汽车工程 ›› 2023, Vol. 45 ›› Issue (10): 1954-1964.doi: 10.19562/j.chinasae.qcgc.2023.10.016

所属专题: 新能源汽车技术-电驱动&能量管理2023年

• • 上一篇    下一篇

基于逆强化学习的混合动力汽车能量管理策略研究

齐春阳1,宋传学2,宋世欣3,靳立强2,王达3,肖峰1()   

  1. 1.吉林大学,汽车仿真与控制国家重点实验室,长春  130022
    2.吉林大学汽车工程学院,长春  130022
    3.吉林大学机械与航空航天工程学院,长春  130022
  • 收稿日期:2023-03-26 修回日期:2023-05-12 出版日期:2023-10-25 发布日期:2023-10-23
  • 通讯作者: 肖峰 E-mail:xiaofengjl@jlu.edu.cn
  • 基金资助:
    国家重点研发计划项目(2021YFB2500704)

Research on Energy Management Strategy for Hybrid Electric Vehicles Based on Inverse Reinforcement Learning

Chunyang Qi1,Chuanxue Song2,Shixin Song3,Liqiang Jin2,Da Wang3,Feng Xiao1()   
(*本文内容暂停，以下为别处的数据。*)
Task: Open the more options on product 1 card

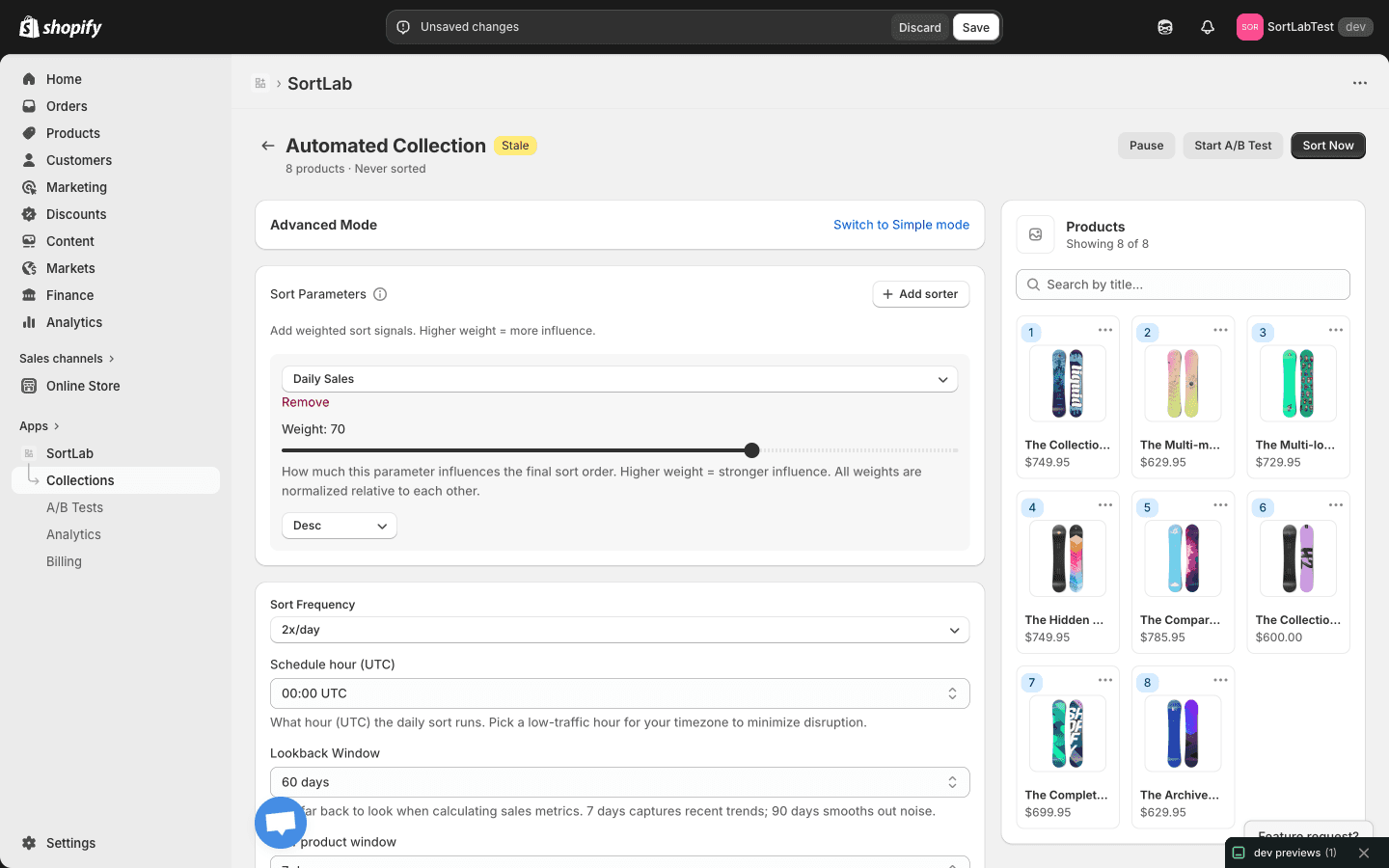Action: click(1105, 331)
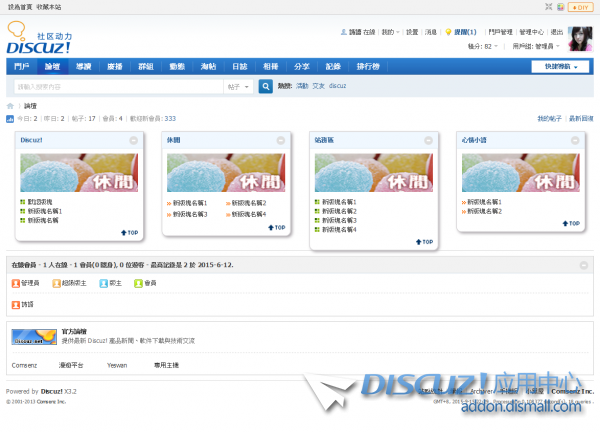This screenshot has width=600, height=432.
Task: Open the user avatar photo
Action: [582, 40]
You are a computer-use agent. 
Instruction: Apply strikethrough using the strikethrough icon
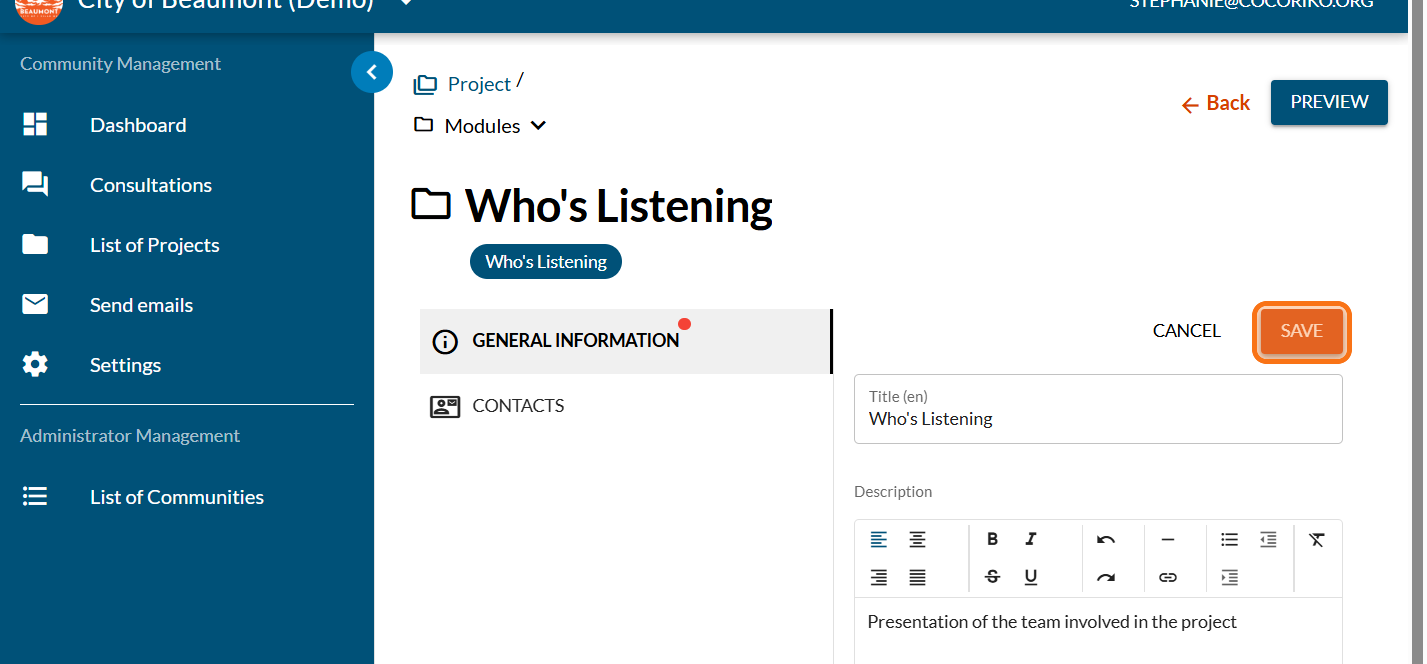pyautogui.click(x=992, y=577)
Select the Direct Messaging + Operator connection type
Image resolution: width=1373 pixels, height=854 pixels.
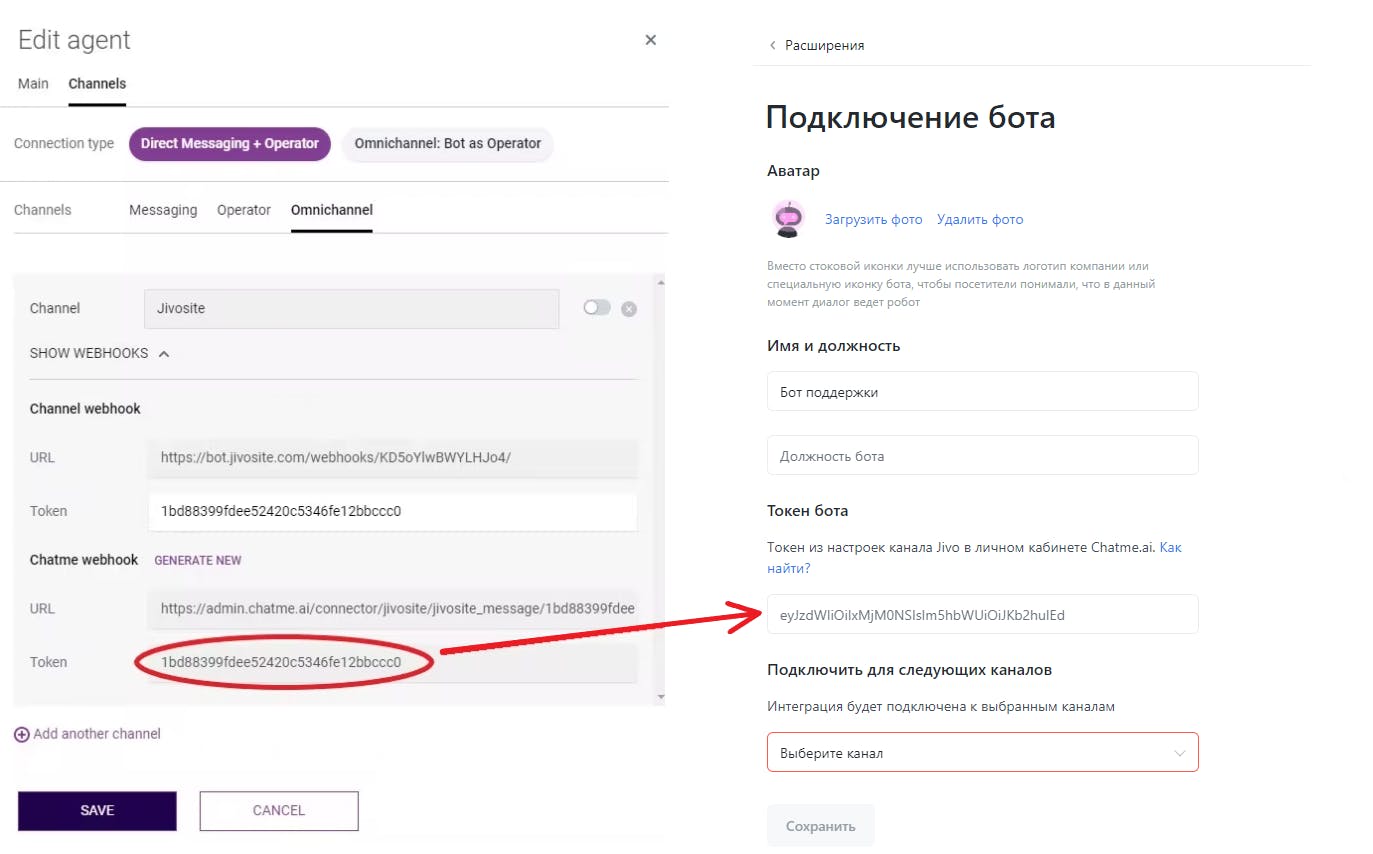pos(229,143)
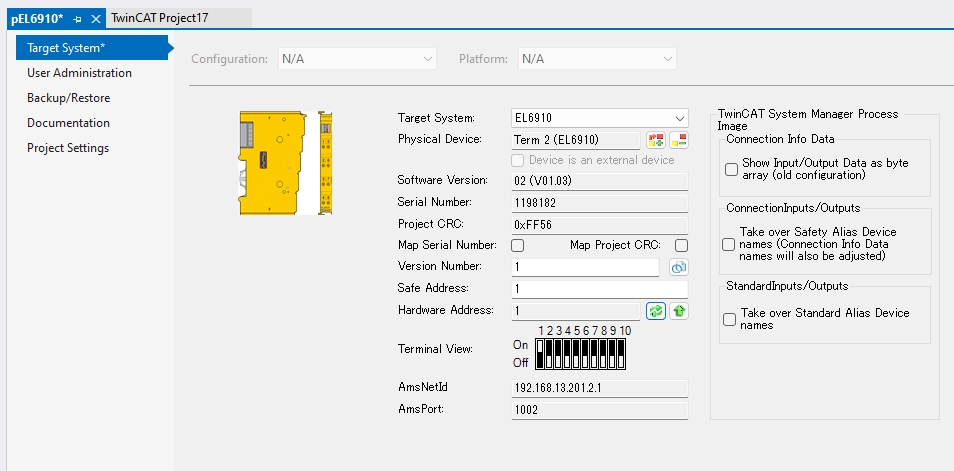Screen dimensions: 954x471
Task: Open the User Administration section
Action: (79, 73)
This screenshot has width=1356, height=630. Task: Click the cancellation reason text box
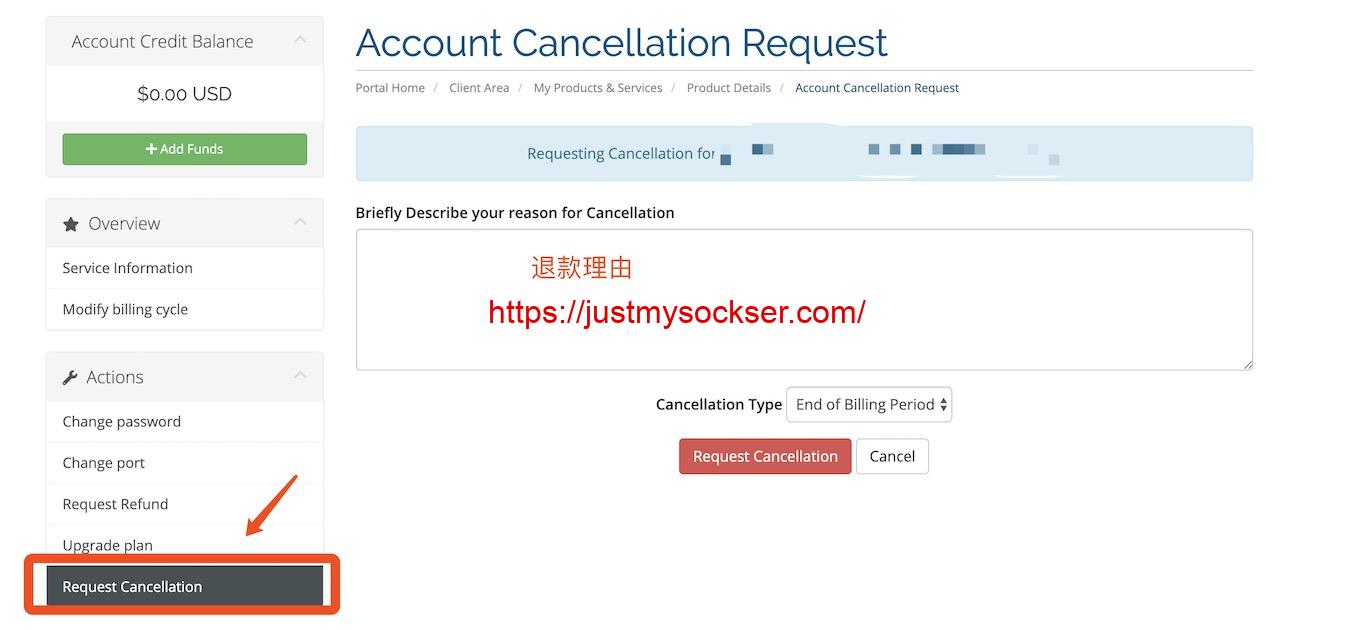pos(803,299)
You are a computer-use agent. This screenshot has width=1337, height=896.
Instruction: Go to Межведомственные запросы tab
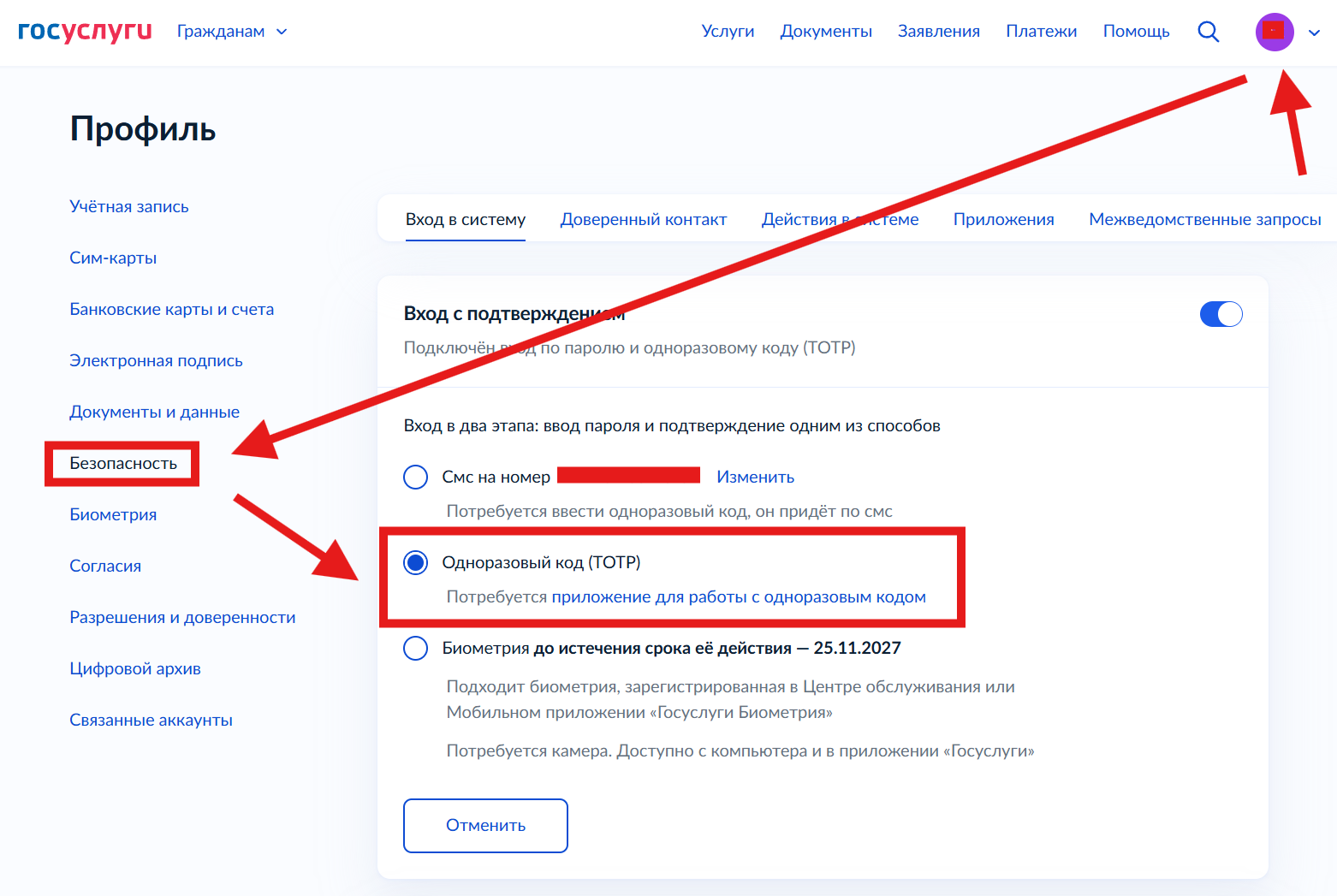[1204, 220]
  1. 1.Jilin University,State Key Laboratory of Automotive Simulation and Control,Changchun  130022
    2.College of Automotive Engineering,Jilin University,Changchun  130022
    3.School of Mechanical and Aerospace Engineering,Jilin University,Changchun  130022
  • Received:2023-03-26 Revised:2023-05-12 Online:2023-10-25 Published:2023-10-23
  • Contact: Feng Xiao E-mail:xiaofengjl@jlu.edu.cn

摘要:

能量管理策略是混合动力汽车关键技术之一。随着计算能力与硬件设备的不断升级,越来越多的学者逐步开展了基于学习的能量管理策略的研究。在基于强化学习的混合动力汽车能量管理策略研究中,智能体与环境相互作用的导向是由奖励函数决定。然而,目前的奖励函数设计多数是主观决定或者根据经验得来的,很难客观地描述专家的意图,所以在该条件不能保证智能体在给定奖励函数下学习到最优驾驶策略。针对这些问题,本文提出了一种基于逆向强化学习的能量管理策略,通过逆向强化学习的方法获取专家轨迹下的奖励函数权值,并用于指导发动机智能体和电池智能体的行为。之后将修改后的权重重新输入正向强化学习训练。从油耗值、SOC变化曲线、奖励训练过程、动力源转矩等方面,验证该权重值的准确性以及在节油能力方面具有一定的优势。综上所述,该算法的节油效果提高了5%~10%。

关键词: 混合动力汽车, 最大熵逆向强化学习, 能量管理策略, 正向强化学习

Abstract:

Energy management strategy is one of the key technologies for hybrid vehicles. With the continuous upgrading of computing power and hardware devices, more and more scholars have gradually carried out research on learning-based energy management strategies. In the study of reinforcement learning-based energy management strategies for hybrid electric vehicles, the orientation of the interaction between the intelligent agent and the environment is determined by the reward function. However, most of the current reward function design is subjectively determined or based on experience, which is difficult to objectively describe the expert's intention, so in that condition there is no guarantee that the intelligent body will learn the optimal driving strategy for a given reward function. To address these problems, an energy management strategy based on inverse reinforcement learning is proposed in this paper to obtain the reward function weights under the expert trajectory by means of inverse reinforcement learning and use them to guide the behavior of the engine and battery intelligent agents. Then, the modified weights are input again into the positive reinforcement learning training. The fuel consumption value, SOC variation curve, reward training process and power source torque are used to verify the accuracy of the weight value and its advantage in terms of fuel saving capability. In summary, the algorithm has improved the fuel saving effect by 5%~10%.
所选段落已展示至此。